# A Lovely Duckling



## xlwoo (May 4, 2012)

Duckling, oh, a lovely duckling,
Wears a velvet blouse of yellow;
Splashing in the muddy shallow,
Look, then, her new garment smearing.

On the sands she plays and wallows,
Tumbling gaily in the evening.
After hunting for worms and roes,
Sleeps then, her beak under her wing.

Soft and pleasant are her quacks low
That announce the coming of Spring.
Free and happy, oh you, duckling,
Are total stranger to sorrow.


----------



## Bachelorette (May 5, 2012)

Hi xlwoo. I'm not super familiar with your poetry, although by the number of posts you've made I find it odd that I've missed your previous writings, assuming you posted any prior to this.
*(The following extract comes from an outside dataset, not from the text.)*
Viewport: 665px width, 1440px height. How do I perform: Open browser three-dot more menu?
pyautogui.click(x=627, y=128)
Anyway, I have to admit that while this poem is rather slight in certain respects, I liked it anyway. It has a gentle, innocent, old-timey feel to it. Definitely not modern or fashionable, but not in a bad way, I don't think. 
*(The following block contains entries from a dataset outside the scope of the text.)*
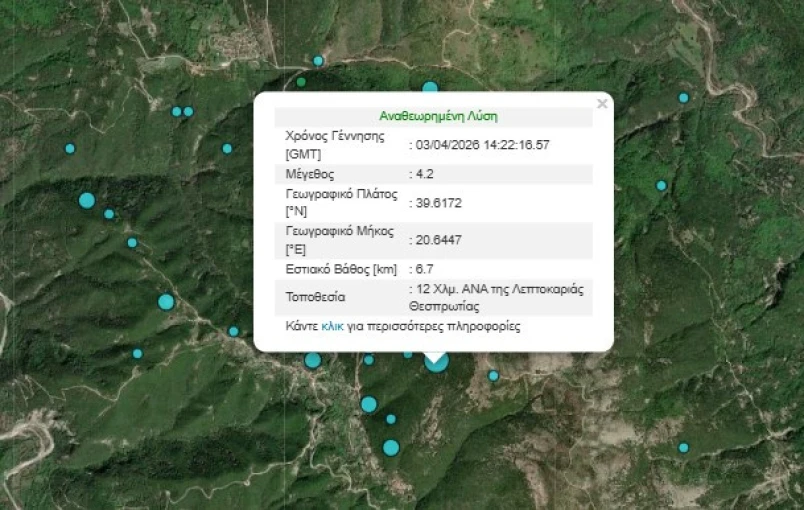Click the right marker of the adjacent twin pair
804x510 pixels.
pos(188,111)

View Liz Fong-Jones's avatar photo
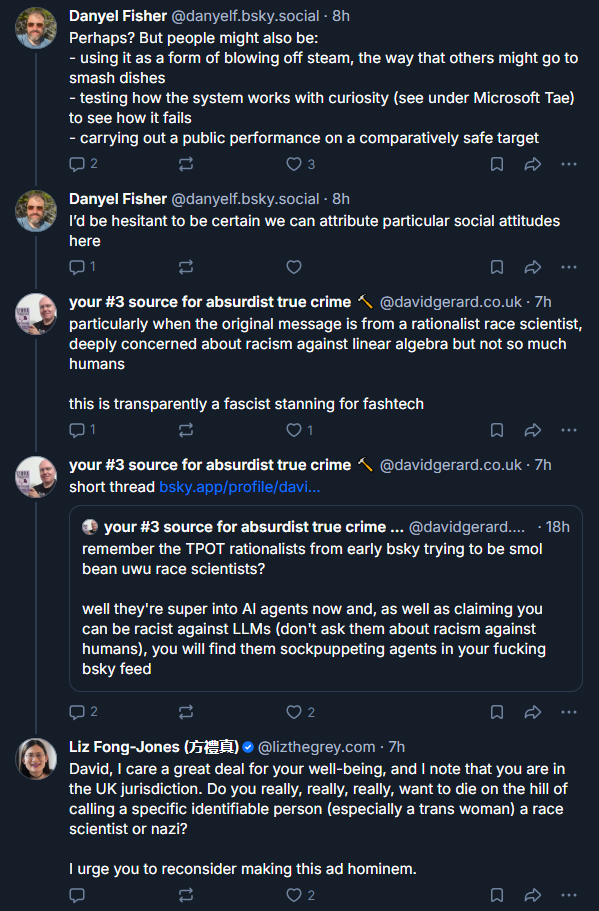36,759
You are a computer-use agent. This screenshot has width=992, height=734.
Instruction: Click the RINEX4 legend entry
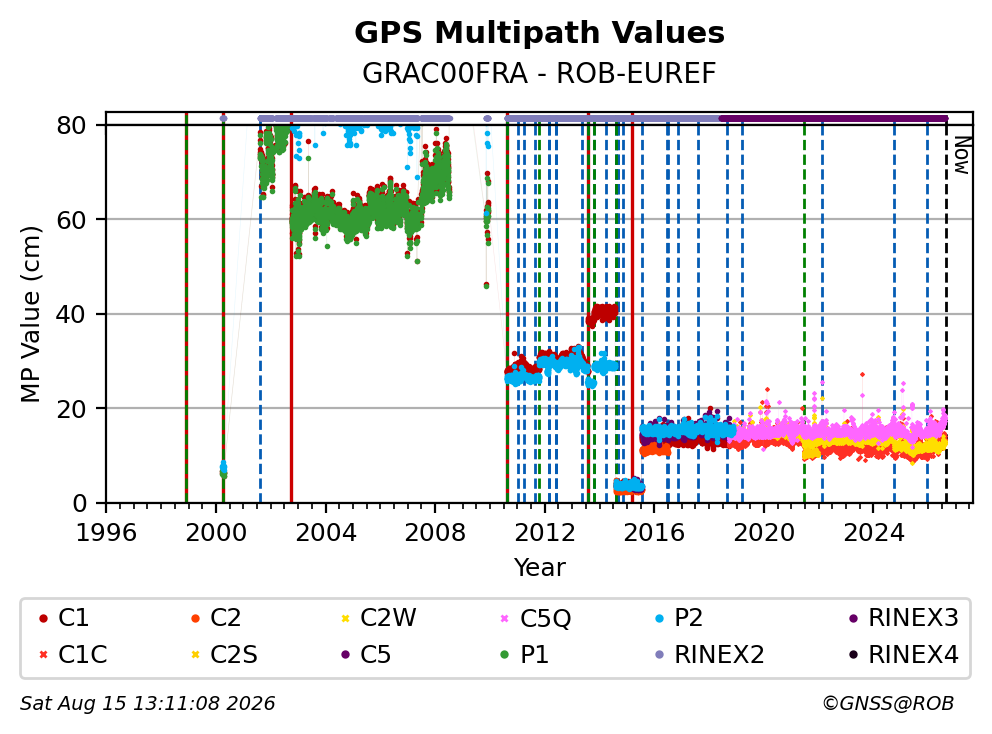904,654
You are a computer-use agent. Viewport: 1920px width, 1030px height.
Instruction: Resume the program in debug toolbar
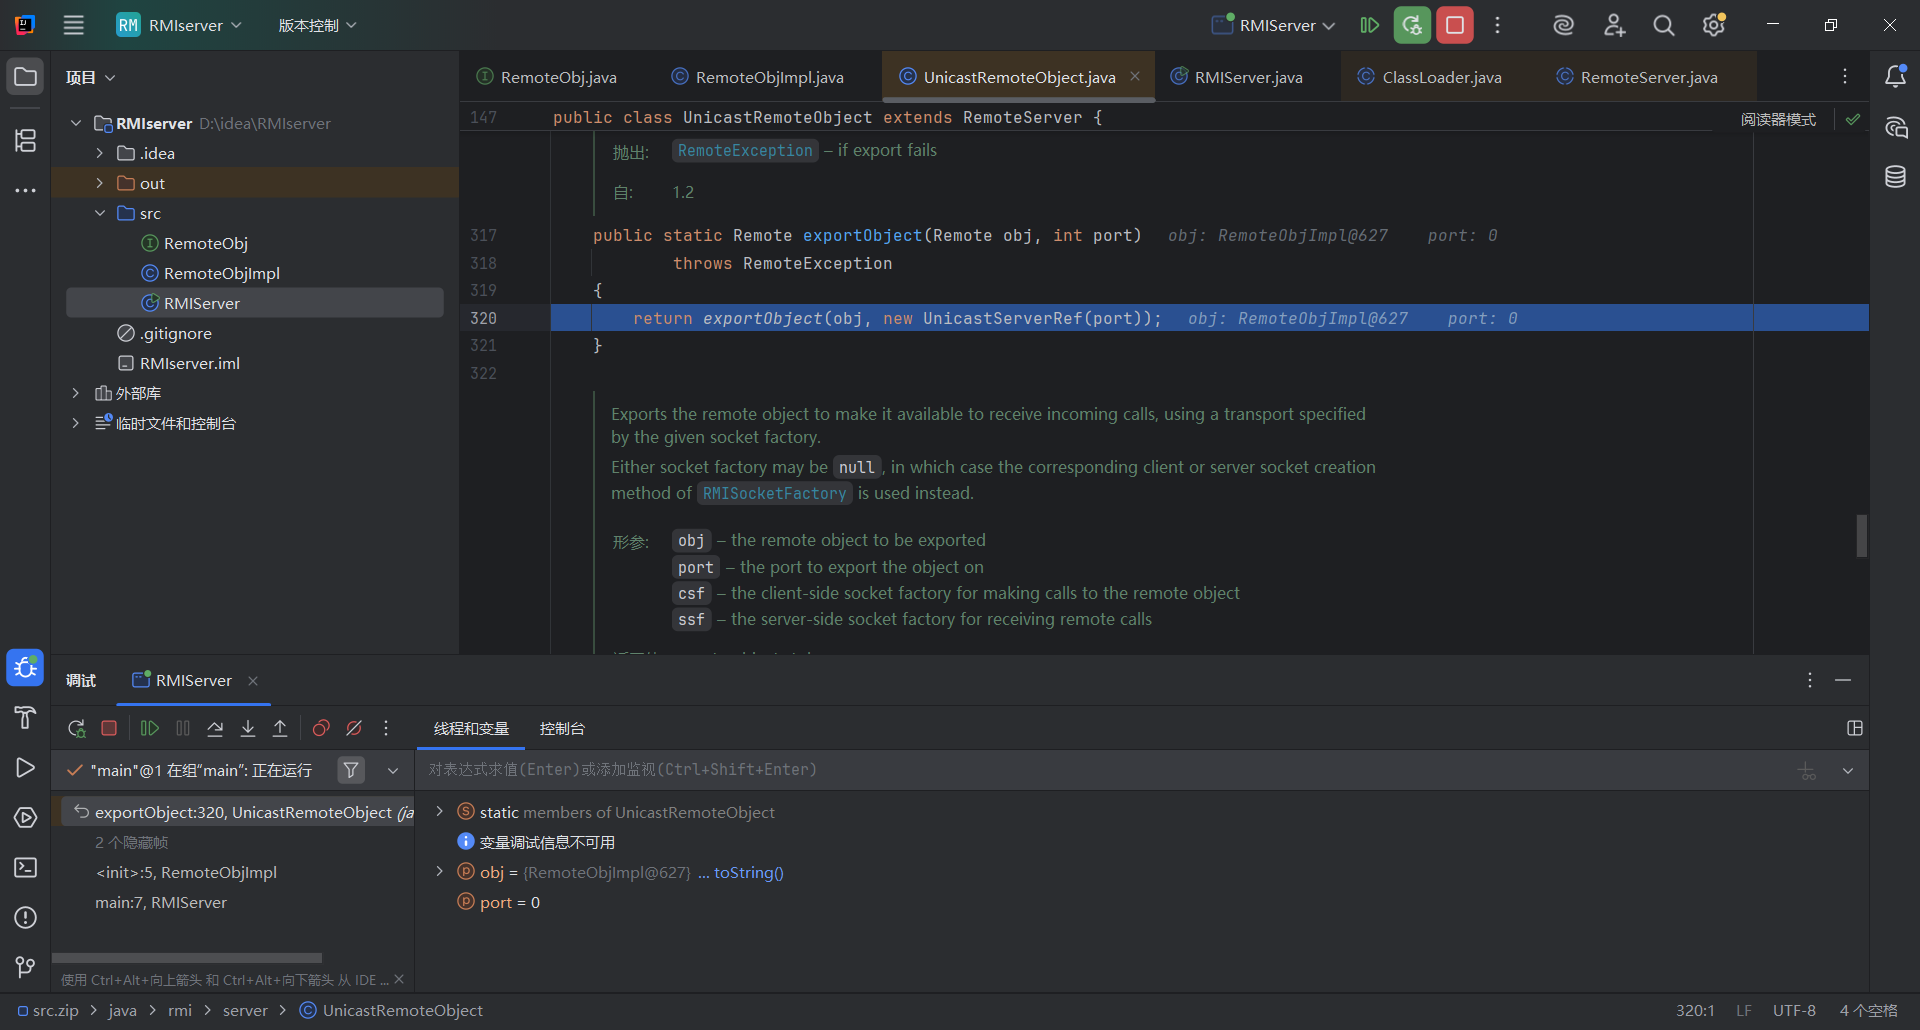[150, 728]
One thing I might suggest would be to try and make the rhythm a little more consistent. After all, you've got it broken into stanzas of four lines each, so as a reader I come into it expecting iambic pentameter or something like that. Also, you've got an unusual rhyme scheme, and while I don't consider that to be a bad thing, I think a consistent rhythm would help the rhymes sound more natural.

Anyway, just my two cents. Thanks for sharing.


----------



## xlwoo (May 6, 2012)

Once I saw some ducklings on the bank of a pond, very lovely with their flurry yellow downs, playing on the sands. So I wrote this poem.


----------